**ASSIGNMENT**
Could you repeat the listing below exactly while leaving its pictures behind?

**PROVIDED DATA**
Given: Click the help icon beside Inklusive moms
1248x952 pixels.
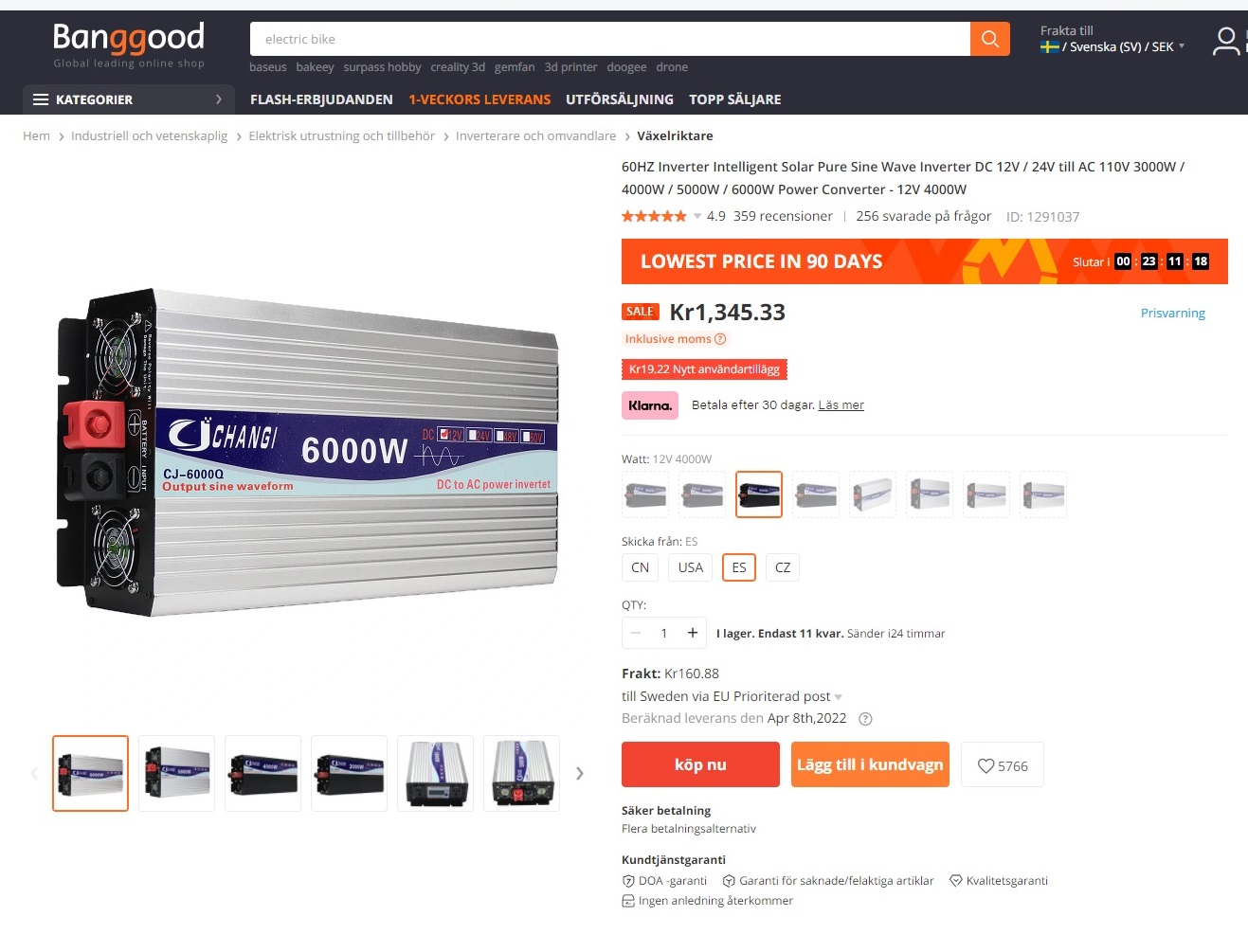Looking at the screenshot, I should pos(720,339).
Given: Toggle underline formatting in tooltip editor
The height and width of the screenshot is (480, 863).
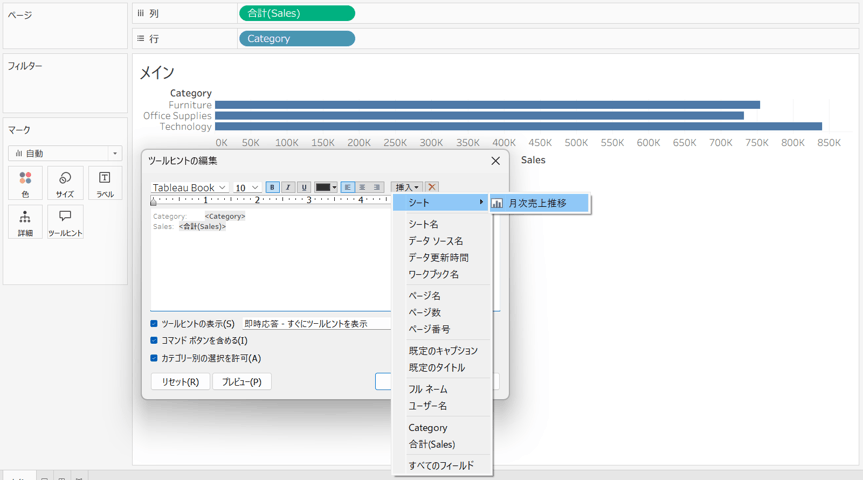Looking at the screenshot, I should click(x=304, y=187).
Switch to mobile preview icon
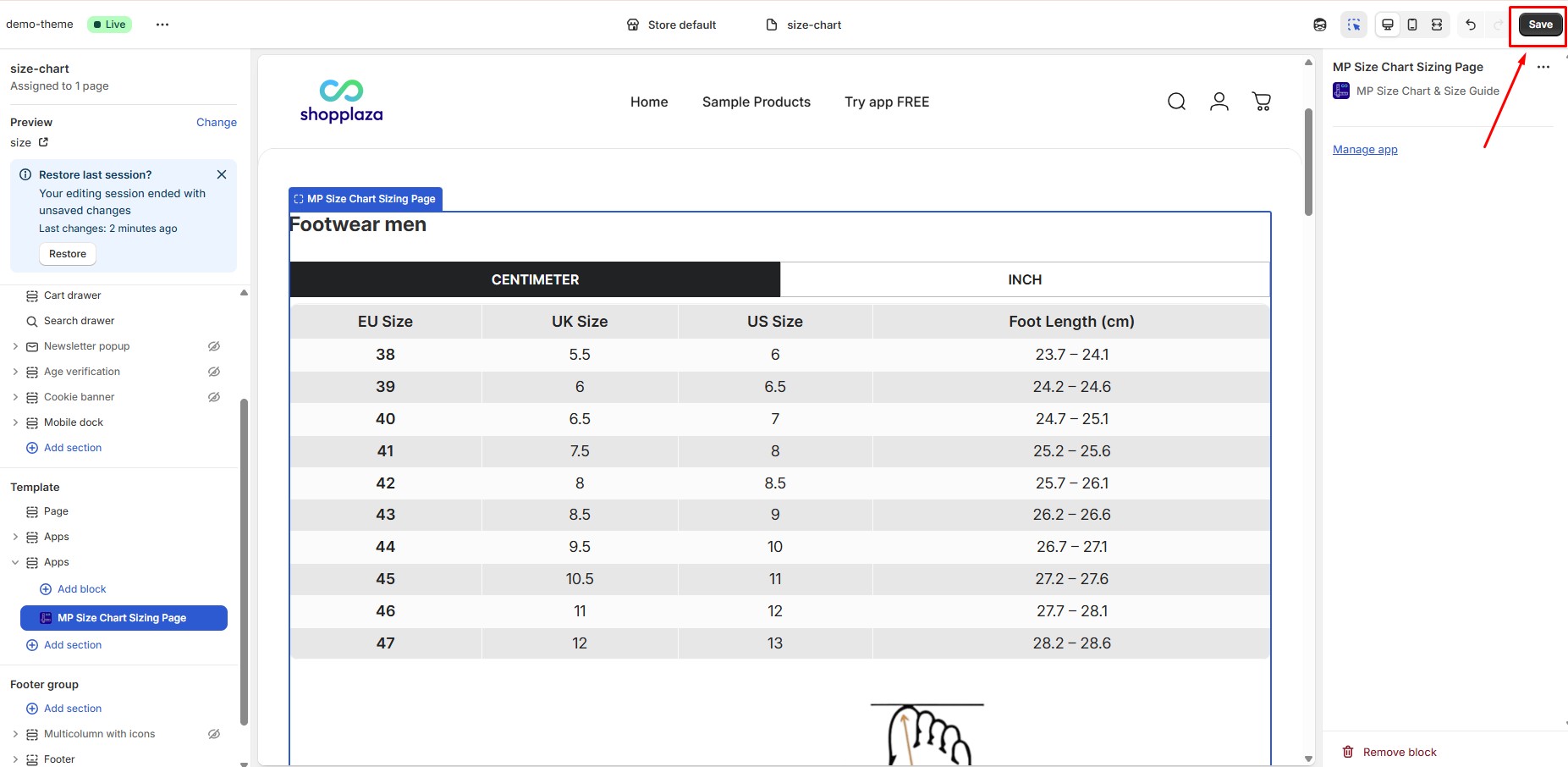 [x=1412, y=25]
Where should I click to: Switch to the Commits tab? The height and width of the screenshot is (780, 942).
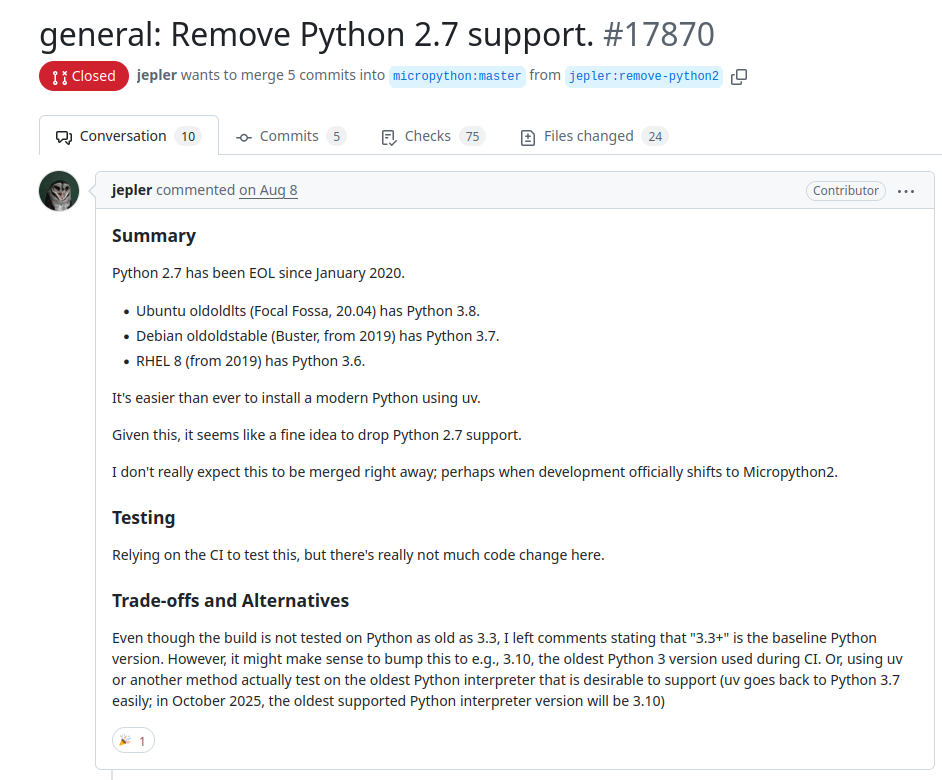pyautogui.click(x=289, y=136)
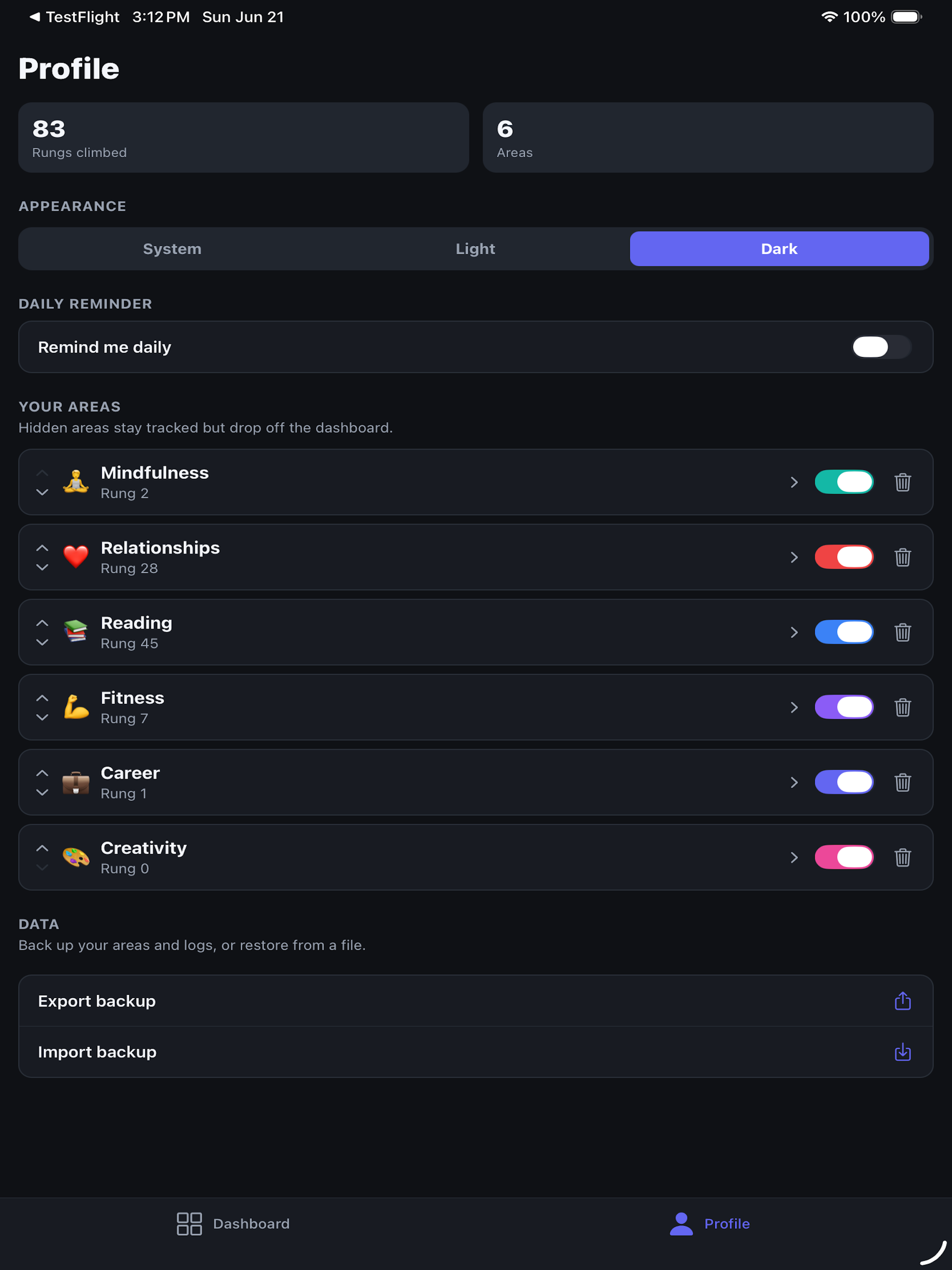This screenshot has height=1270, width=952.
Task: Select the Light appearance option
Action: (475, 249)
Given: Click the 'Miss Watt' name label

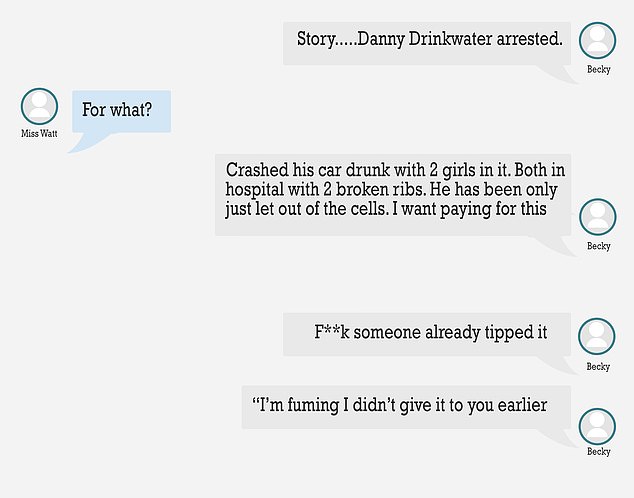Looking at the screenshot, I should click(39, 133).
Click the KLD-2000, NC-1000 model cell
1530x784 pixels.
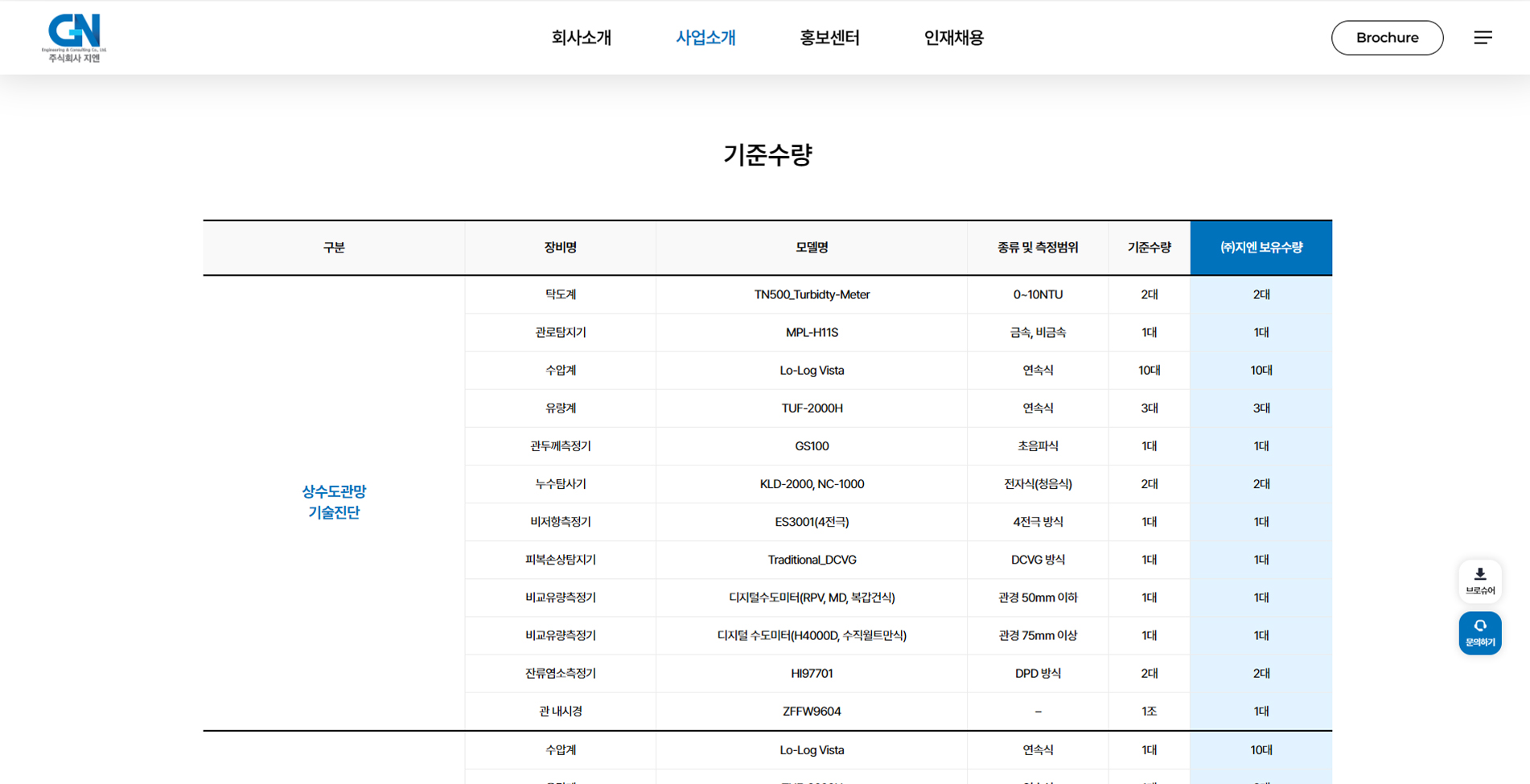pyautogui.click(x=811, y=484)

**ANSWER AREA**
Given: Click the help icon beside Inklusive moms
1248x952 pixels.
Looking at the screenshot, I should pos(720,339).
Given: Toggle underline formatting in tooltip editor
The height and width of the screenshot is (480, 863).
Looking at the screenshot, I should click(x=304, y=187).
Switch to mobile preview icon
 [x=1412, y=25]
Where should I click to: Switch to the Commits tab? The height and width of the screenshot is (780, 942).
pyautogui.click(x=289, y=136)
This screenshot has height=1270, width=952.
Task: Select the Light appearance option
Action: (475, 249)
Given: Click the 'Miss Watt' name label

Looking at the screenshot, I should click(39, 133).
Click the KLD-2000, NC-1000 model cell
1530x784 pixels.
pyautogui.click(x=811, y=484)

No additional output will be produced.